Now, our job, as advocates, often boils down to making sure policy makers understand that all of those sectors, while still very important, are not necessarily producing the jobs that they once did. Agricultural employment is pretty flat. Manufacturing employment declined steeply in Wisconsin from March of 2000, when there were about 600,000 jobs, to today, when there are about 460,000 jobs in that sector. The jobs that remain are pretty darned good because they’ve become tech-based jobs in many ways. We like to remind policy-makers that technology is leveraging our traditional sectors and creating new sectors, and it makes sense to pay attention to the new sectors in technology because those could be producing the jobs of tomorrow.
It’s much like Wayne Gretzky, the former hockey player, who once responded as to how he scores so many goals— he said, basically, “I don’t skate to where the puck is. I skate to where the puck is going to be.” We encourage policy-makers to skate to where the puck is going to be in this economy.
Q: Describe some of the legislative wins that the Wisconsin Technology Council has been involved with to foster growth and opportunity for the states technology sector?
In 2013, we advocated for creation of a state fund of funds, which is a state investment fund that would be matched with private dollars.
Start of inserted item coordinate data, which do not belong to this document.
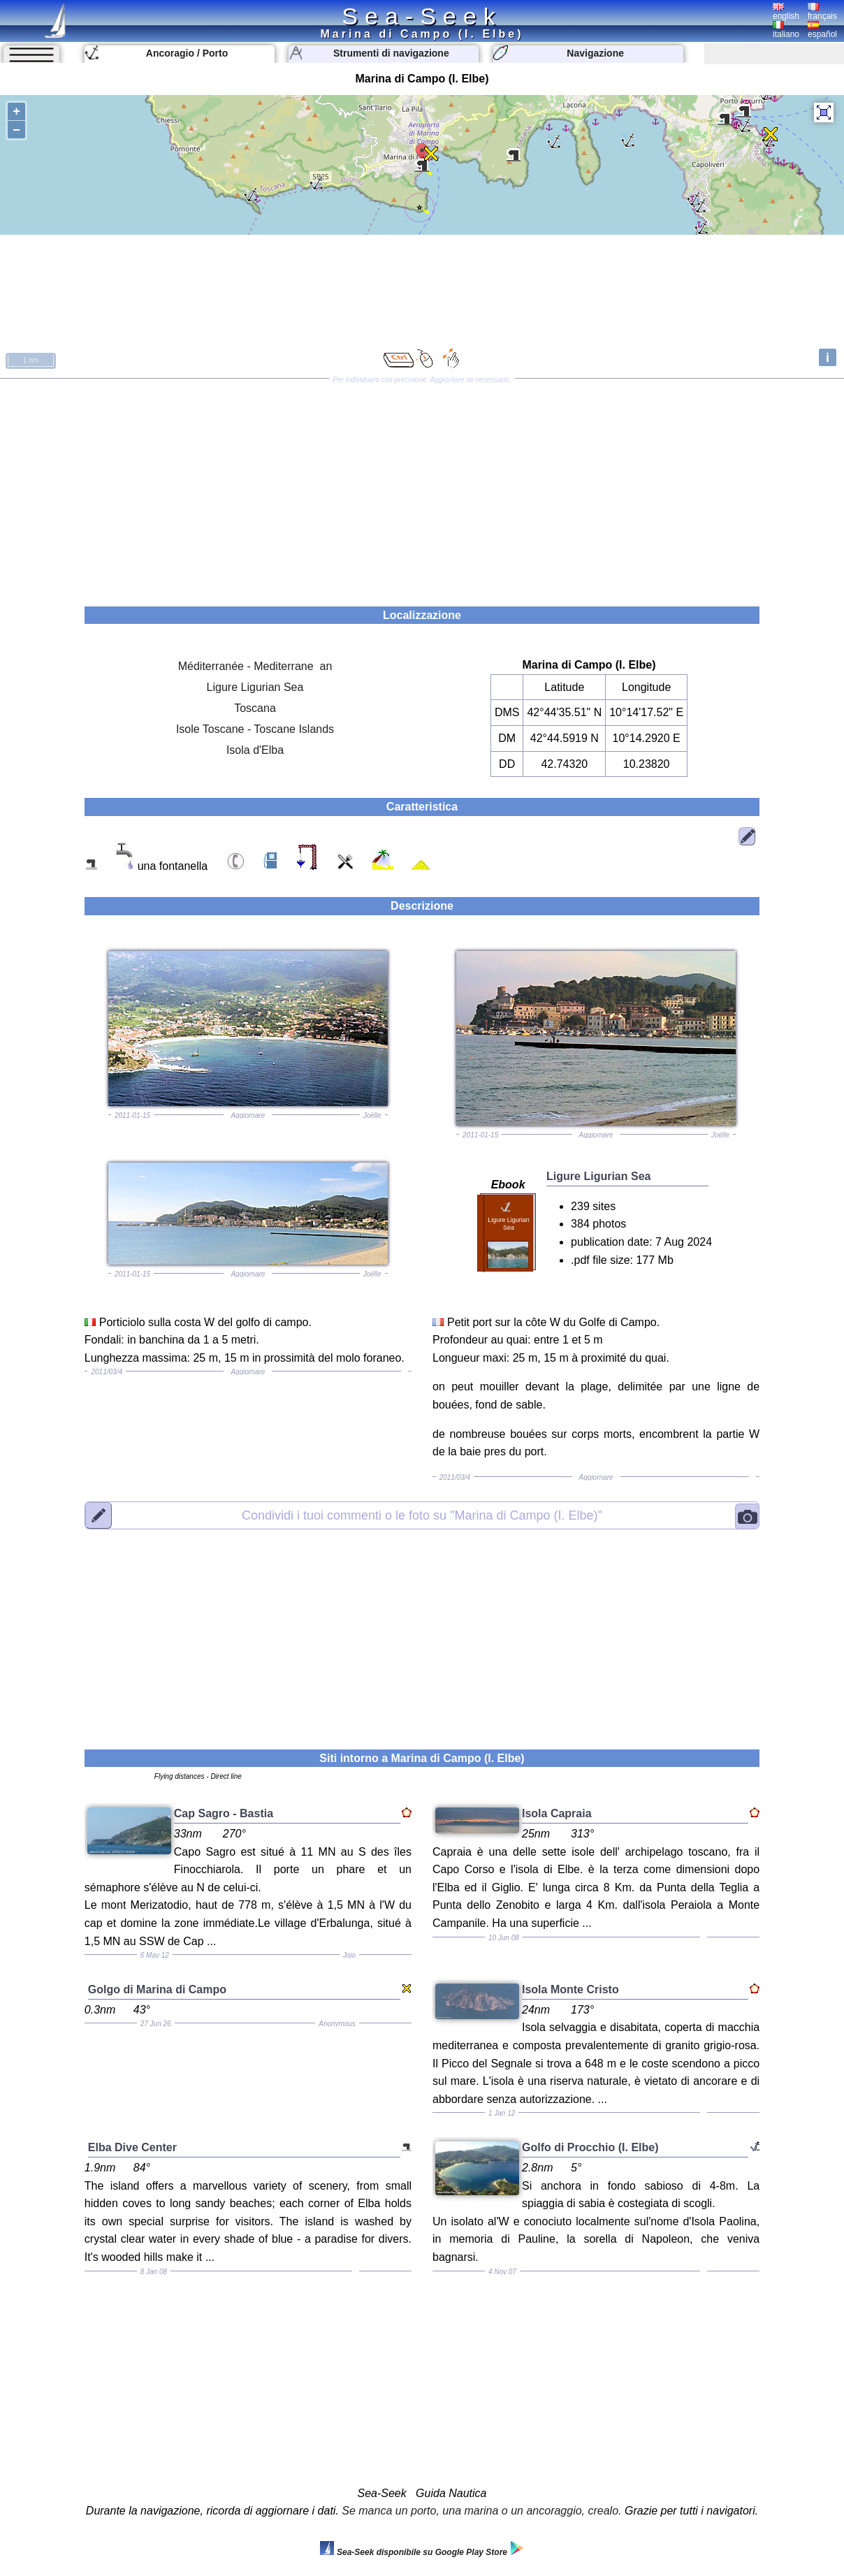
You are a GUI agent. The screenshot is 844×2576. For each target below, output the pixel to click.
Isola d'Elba (255, 750)
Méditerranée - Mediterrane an (255, 666)
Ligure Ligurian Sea (255, 687)
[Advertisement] (422, 487)
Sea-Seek (422, 16)
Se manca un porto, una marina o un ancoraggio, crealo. (481, 2511)
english (786, 12)
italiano (786, 30)
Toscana (255, 708)
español (822, 30)
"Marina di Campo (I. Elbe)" (422, 1515)
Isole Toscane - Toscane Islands (255, 729)
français (822, 12)
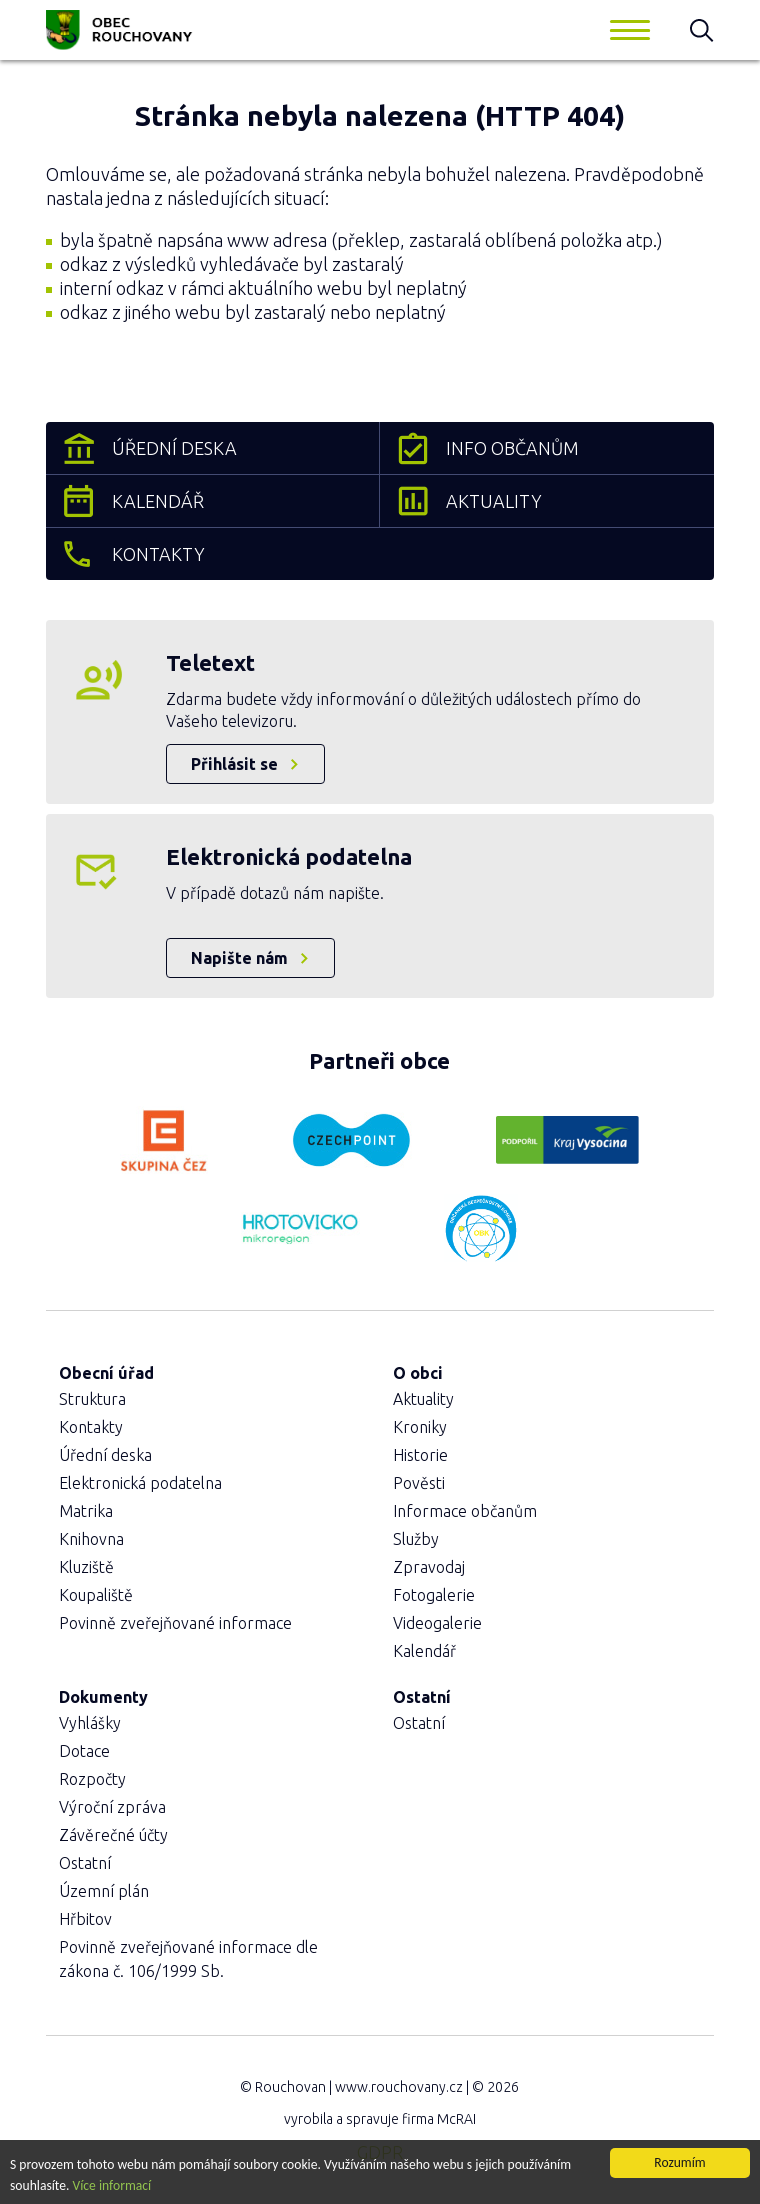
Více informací (112, 2186)
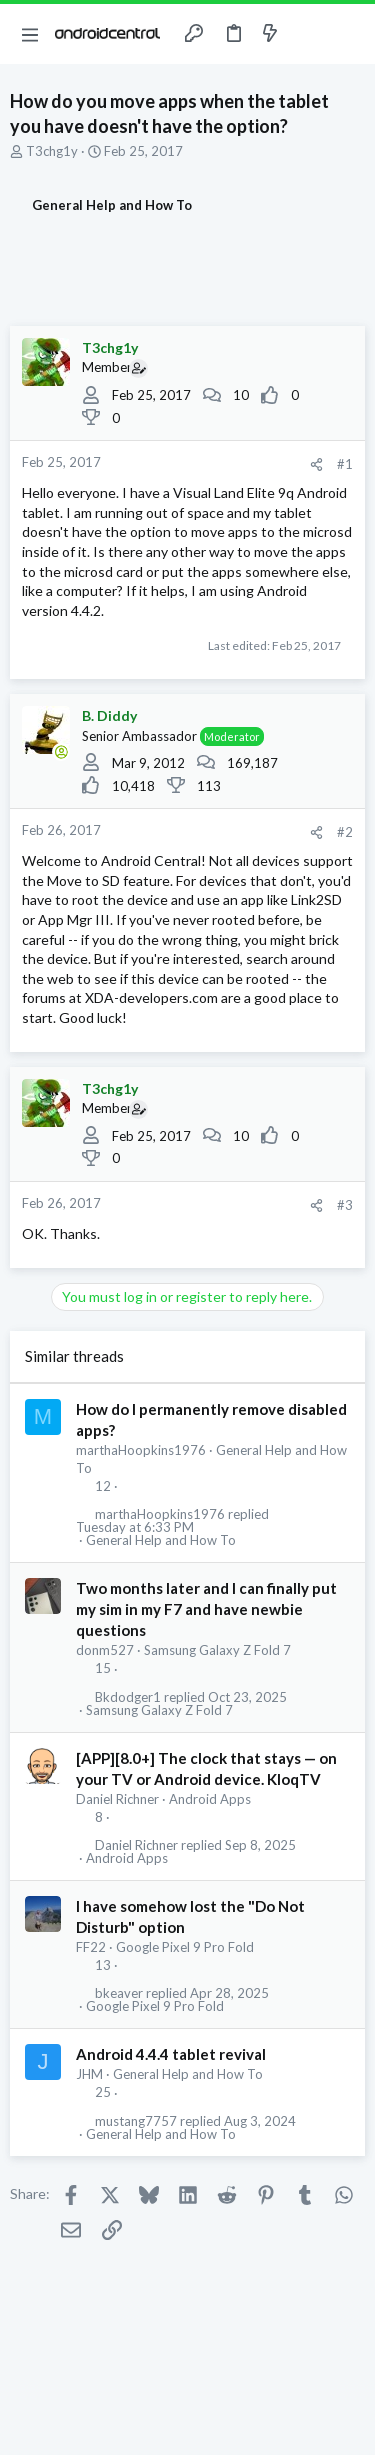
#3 (345, 1205)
The Governor and the legislature created a $25 million fund to be matched on a 2-to-1 basis. That’s being organized now and should be up and running very soon. That passed with huge bipartisan majorities. It wasn’t a close vote. It was 91 to 2 in the State Assembly and 29 to 3 in the State Senate.
Then in 2014, we advocated for passage of a bill that would allow the UW system to pursue classified research projects in a more facilitated way.—hat bill passed unanimously in both houses.
Going back in time, we were among those who pushed for the creation of investor tax credits in Wisconsin that remain in place today. Those took effect in 2005 and were updated in 2009, 2013, and there are some suggestions that we’ve made for improvements this year. The Governor has included some of those in his budget bill.
The creation of the Wisconsin Angel Network is a result of some advocacy work that we did. There were some changes in different business laws to help, in some cases, repeal some really old laws that discouraged investment. We helped push for some things over time that have been a part of workforce development in Wisconsin.
I would say the kinds of things we’ve pushed for fall into four main categories: investment capital, human capital, technology development, and infrastructure.
Q: How does participating in CompTIA as an alliance partner help your organization be successful?
The alliances we’ve formed with other state councils have made this experience more attractive and useful for us, in the sense that we definitely feel like we’re part of a larger network.
We know that we can turn to the folks at CompTIA and TECNA for advice and information regarding federal issues. We’re really good about tracking state issues, but not necessarily so at the federal level, certainly not to the depth of what CompTIA provides. I think that’s a really useful alliance for us.
I was also very happy to be part of CompTIA’s Fly-In in February. I visited 8 out of 10 of our congressional offices from Wisconsin. I think it was really good for them to hear about priorities that we collectively have and for us to hear from them as well about the kinds of things they’re dealing with in Congress.